● Problema: Puoi copiare parola per parola il passo del testo sulla morte riportato più sotto, tra "Nel nostro quotidiano" e "quel momento difficile.", estremi inclusi?

● Estratto del documento:

#####

La morte oggi si fa brutta -  per scimmiottare il titolo di un film di successo-, si incunea nella rimozione del dolore, l’abbiamo segregata e deportata in un limbo in cui le parole si sprecano e perdono il senso della realtà.

Le morti non sono tutte uguali. Si muore a causa delle malattie, di vecchiaia, per difendere un ideale, la patria, i diritti universali. Si muore per difendere la casa, la propria vita, i figli, i compagni di lotta. Si muore sul lavoro e si muore di fatica, si muore per strada a causa delle notti fredde, senza tetto e senza un letto caldo. Questo sentimento di precarietà collegato alla morte ci accompagna da sempre e siamo diventati bravi ad affrancarci dalla sua intimità, allontanandola e trasformandola in un accadimento esteriore e individuale. Negli ultimi anni stiamo anche abbandonato i riti che accompagnano la comunità nei momenti luttuosi. Se non si intrattiene una buona relazione con il defunto e i suoi parenti non si va nemmeno in chiesa o a visitare i parenti nelle salette delle camere mortuarie. E accade sempre più spesso di affidare la vecchia solennità dei telegrammi agli sms o alle condoglianze cumulative su facebook.

Nel nostro quotidiano ci siamo abituati alla morte, una forma di assuefazione rassegnata, un reticolo di deboli emozioni integrato ai rapporti interpersonali. Quando penso alla morte 2.0 mi viene in mente la borsa d’acqua calda che infiliamo sotto le coperte; immediatamente ci ristora poi pian piano si raffredda ma al momento te ne disinteressi, finché i tuoi piedi non hanno assorbito un grado di calore tale che la spingi via infastidito. Il senso della morte contemporanea è diventato come quella borsa, freddo e gommoso, un groviglio di sentimenti incomprensibili, un caos di voci che si amplificano reciprocamente, che dimenticano il silenzio antico, il conforto e le parole scarne che si recitavano tra compagni di vita e di esistenza che affrontavano quel momento difficile.

La morte oggi si fa brutta -  per scimmiottare il titolo di un film di successo-, si incunea nella rimozione del dolore, l’abbiamo segregata e deportata in un limbo in cui le parole si sprecano e perdono il senso della realtà. La morte 2.0 non è più l’alleata impalpabile del silenzio, rumoreggia e produce un vocio assordante, seduce i peggiori sentimenti, indossa tutte le maschere, quelle dei buoni e quelle dei cattivi.

#####

● Raccolta di dati:
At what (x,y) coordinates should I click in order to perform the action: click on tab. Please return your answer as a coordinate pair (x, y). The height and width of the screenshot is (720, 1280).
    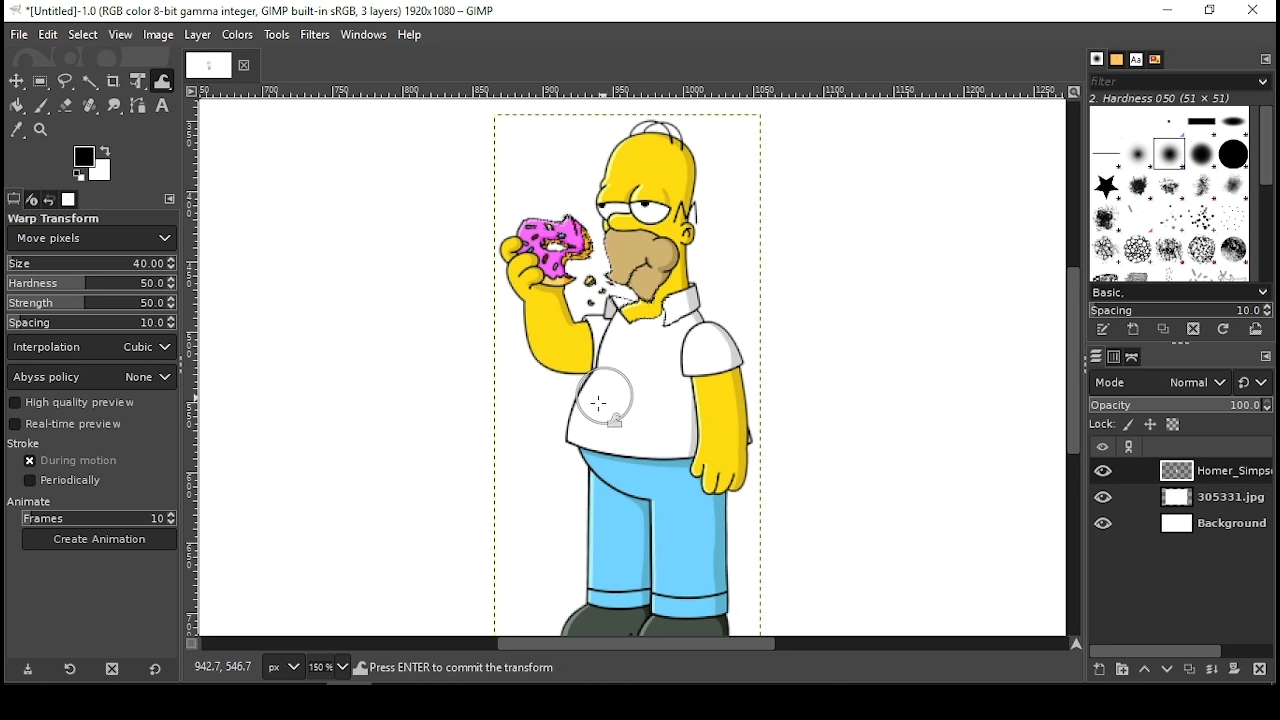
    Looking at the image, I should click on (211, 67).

#####

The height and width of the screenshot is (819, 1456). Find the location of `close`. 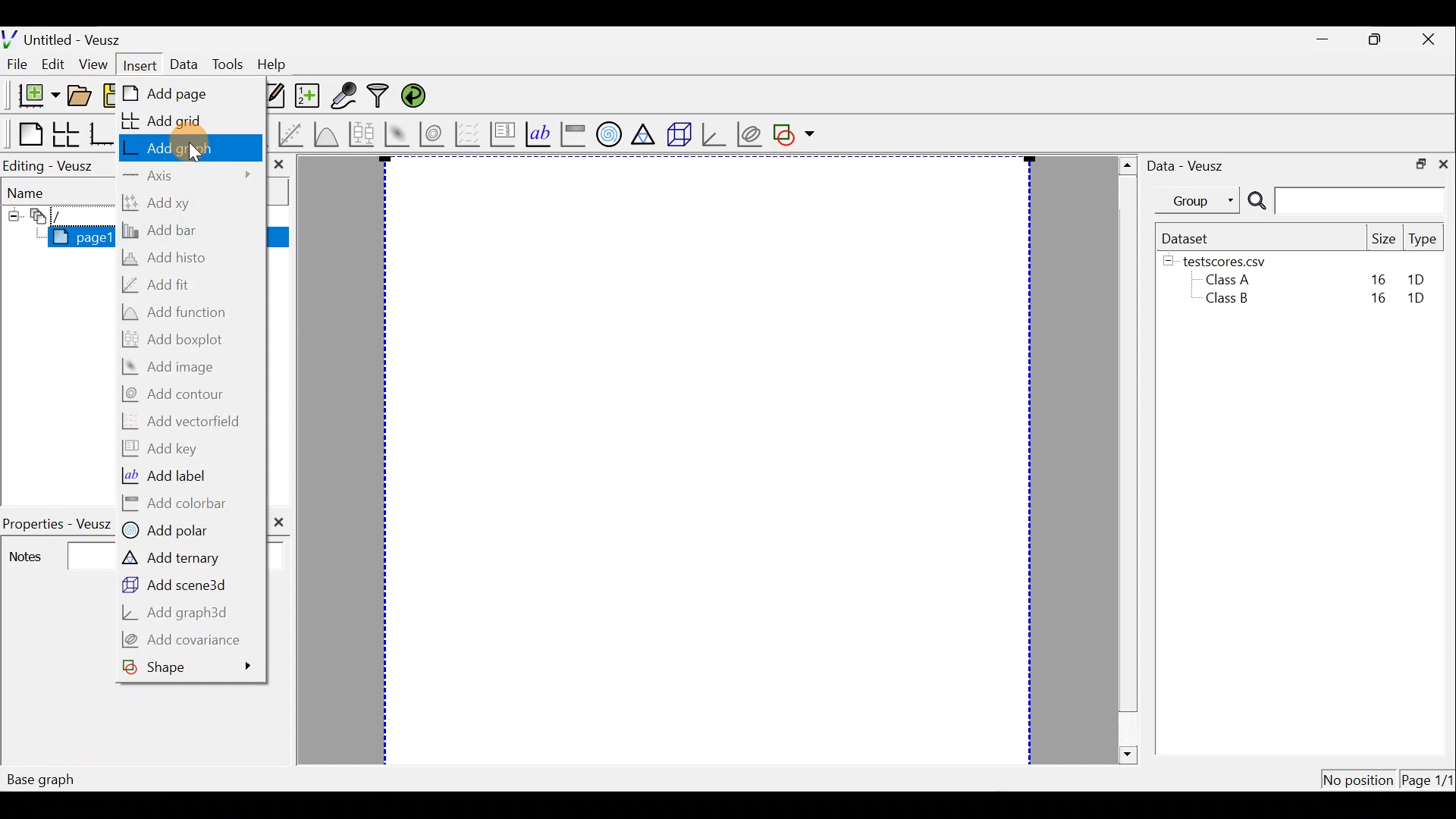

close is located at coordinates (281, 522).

#####

● Esercizio svolto:
Nel nostro quotidiano ci siamo abituati alla morte, una forma di assuefazione rassegnata, un reticolo di deboli emozioni integrato ai rapporti interpersonali. Quando penso alla morte 2.0 mi viene in mente la borsa d’acqua calda che infiliamo sotto le coperte; immediatamente ci ristora poi pian piano si raffredda ma al momento te ne disinteressi, finché i tuoi piedi non hanno assorbito un grado di calore tale che la spingi via infastidito. Il senso della morte contemporanea è diventato come quella borsa, freddo e gommoso, un groviglio di sentimenti incomprensibili, un caos di voci che si amplificano reciprocamente, che dimenticano il silenzio antico, il conforto e le parole scarne che si recitavano tra compagni di vita e di esistenza che affrontavano quel momento difficile.